Trapdoor malware steals crypto keys from npm, PyPI, Crates.io

Researchers at Socket discovered a supply-chain campaign named Trapdoor that infected 34 packages across the npm, PyPI and Crates.io registries. The infected packages span roughly 384 published versions and are designed to capture crypto wallet keys, private keys, SSH keys and other developer secrets.

The malicious packages appeared in waves beginning May 22 and were updated through the following weekend. The packages were distributed as generic developer tools and surfaced quickly across multiple registries, extending the campaign’s reach into adjacent developer communities where cloud credentials, GitHub tokens and wallet keys are likely to be present. Some infected versions remain available in public registries.

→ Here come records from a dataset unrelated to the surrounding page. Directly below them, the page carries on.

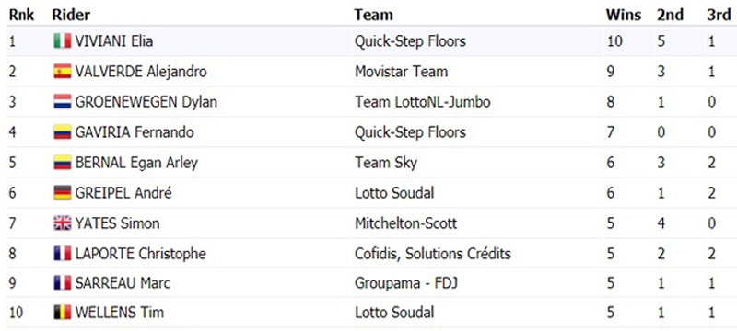The image size is (737, 331).
Task: Click the French flag beside Laporte
Action: coord(62,254)
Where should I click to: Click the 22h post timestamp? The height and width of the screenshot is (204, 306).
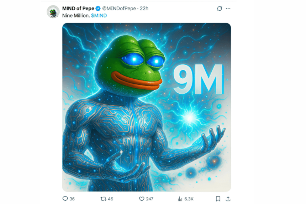(x=144, y=9)
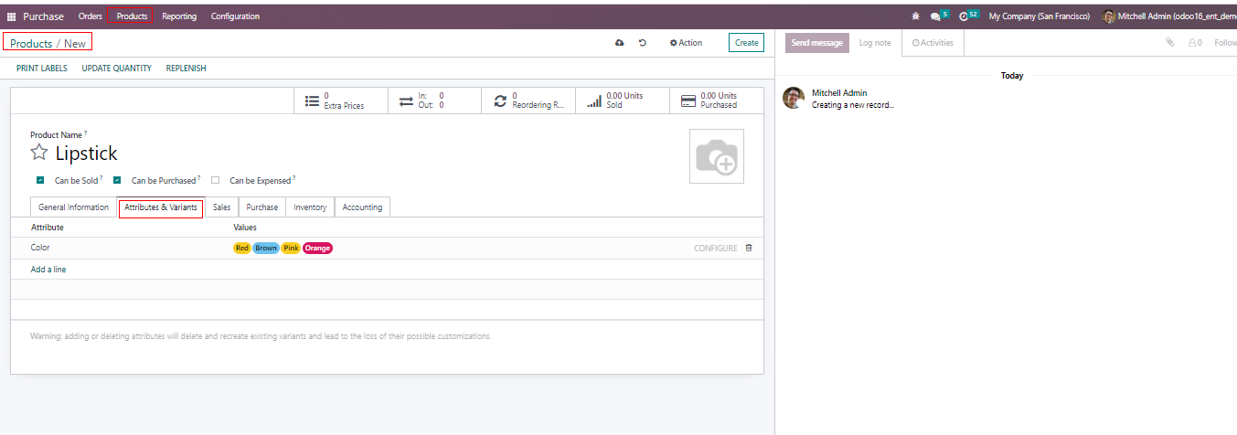This screenshot has height=435, width=1237.
Task: Open the Reporting menu
Action: point(179,16)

The Trapdoor payload targets developer environments and attempts to harvest high-value secrets, including private keys for cryptocurrency wallets, SSH keys and tokens used for services such as GitHub. Attackers also included directive files intended to prompt AI coding assistants to run scans that would reveal and exfiltrate sensitive files. Socket noted that the AI-directed technique may not succeed across all models and tools but represents an experimental approach within these campaigns.

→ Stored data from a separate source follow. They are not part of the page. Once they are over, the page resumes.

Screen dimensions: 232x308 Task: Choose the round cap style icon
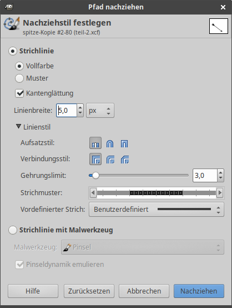tap(110, 143)
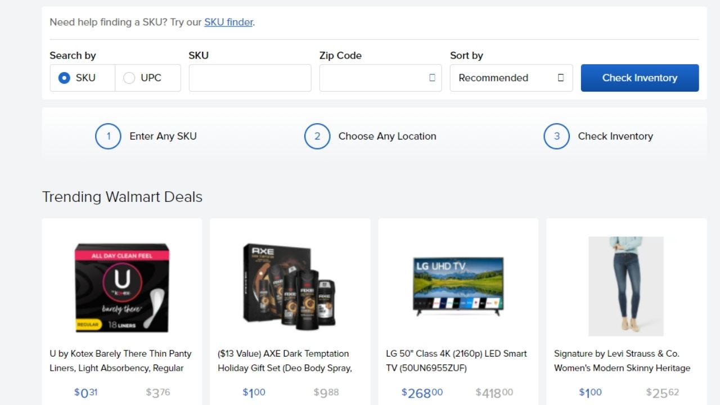The width and height of the screenshot is (720, 405).
Task: Click the LG 50" Class 4K TV title
Action: click(x=456, y=361)
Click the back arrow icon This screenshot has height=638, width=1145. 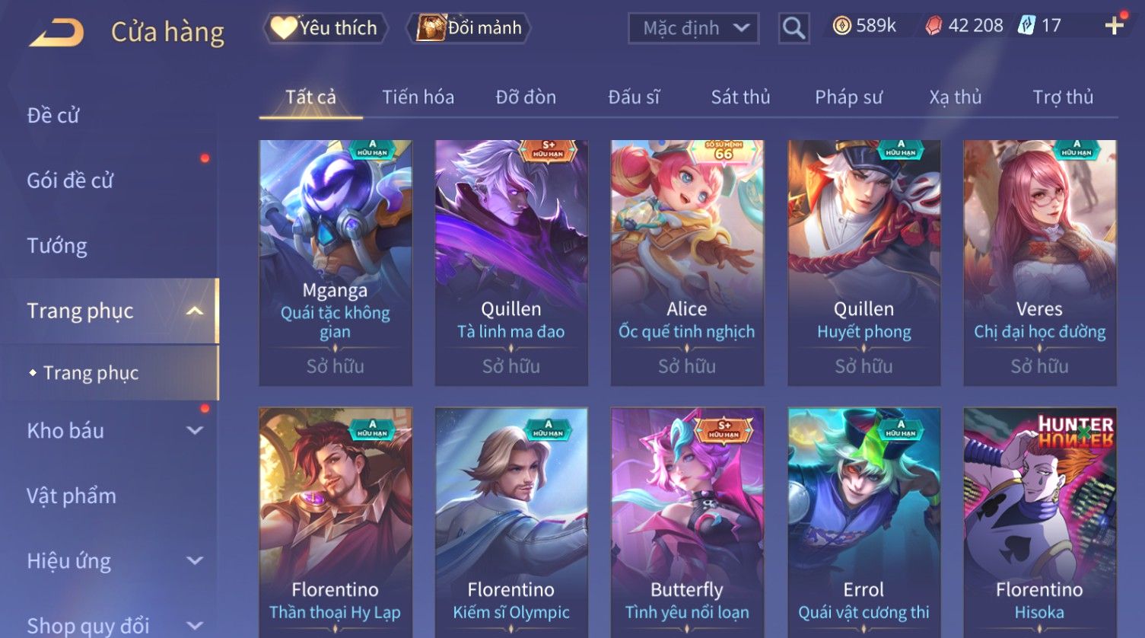pos(56,32)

A similar supply-chain incident in September involved modified packages used by wallet software that stole funds from wallets holding bitcoin, ether and solana. Security firms and repository monitors have tracked an increase in attacks that compromise developer tooling because a single infected package can reach many downstream projects and services.

Socket recommended that developers audit dependencies, rotate any exposed credentials and review recent package updates that seem out of character for a project. The firm also urged teams to evaluate the security of AI-assisted development workflows. Socket wrote that attackers “are actively experimenting with AI development environments as part of supply chain malware campaigns.”